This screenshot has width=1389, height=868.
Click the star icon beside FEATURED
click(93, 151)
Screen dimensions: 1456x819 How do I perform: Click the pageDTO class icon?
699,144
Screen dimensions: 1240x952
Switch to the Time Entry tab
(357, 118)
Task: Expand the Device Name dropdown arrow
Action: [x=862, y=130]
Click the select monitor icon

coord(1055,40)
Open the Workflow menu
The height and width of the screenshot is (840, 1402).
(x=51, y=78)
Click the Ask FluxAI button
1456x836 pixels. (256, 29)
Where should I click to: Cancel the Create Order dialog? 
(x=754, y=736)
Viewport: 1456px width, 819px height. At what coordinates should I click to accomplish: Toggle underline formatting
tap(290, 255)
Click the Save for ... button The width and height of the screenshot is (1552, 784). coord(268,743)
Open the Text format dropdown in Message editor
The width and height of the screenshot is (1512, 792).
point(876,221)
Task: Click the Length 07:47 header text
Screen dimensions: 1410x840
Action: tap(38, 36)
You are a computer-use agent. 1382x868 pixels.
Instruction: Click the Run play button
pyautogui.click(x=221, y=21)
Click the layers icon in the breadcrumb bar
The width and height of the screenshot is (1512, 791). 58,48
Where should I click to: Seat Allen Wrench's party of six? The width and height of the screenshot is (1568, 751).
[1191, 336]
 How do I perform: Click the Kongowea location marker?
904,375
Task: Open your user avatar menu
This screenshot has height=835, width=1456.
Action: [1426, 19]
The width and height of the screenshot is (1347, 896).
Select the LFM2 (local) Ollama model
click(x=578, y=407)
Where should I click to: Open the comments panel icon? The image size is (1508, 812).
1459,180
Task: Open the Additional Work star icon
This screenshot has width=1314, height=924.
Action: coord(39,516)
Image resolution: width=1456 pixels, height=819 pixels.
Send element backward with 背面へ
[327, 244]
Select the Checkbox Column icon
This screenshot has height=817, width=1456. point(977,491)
-------------------------
Produce a word-for-word copy of everything above from the line holding "Click the select monitor icon" down to the line holding "You are a computer-use", with both of those lines kept.

Click the select monitor icon

coord(1055,40)
Open the Workflow menu
The height and width of the screenshot is (840, 1402).
(x=51, y=78)
Click the Ask FluxAI button
1456x836 pixels. (256, 29)
Where should I click to: Cancel the Create Order dialog? 
(x=754, y=736)
Viewport: 1456px width, 819px height. At what coordinates should I click to accomplish: Toggle underline formatting
tap(290, 255)
Click the Save for ... button The width and height of the screenshot is (1552, 784). coord(268,743)
Open the Text format dropdown in Message editor
The width and height of the screenshot is (1512, 792).
point(876,221)
Task: Click the Length 07:47 header text
Screen dimensions: 1410x840
Action: tap(38, 36)
You are a computer-use agent. 1382x868 pixels.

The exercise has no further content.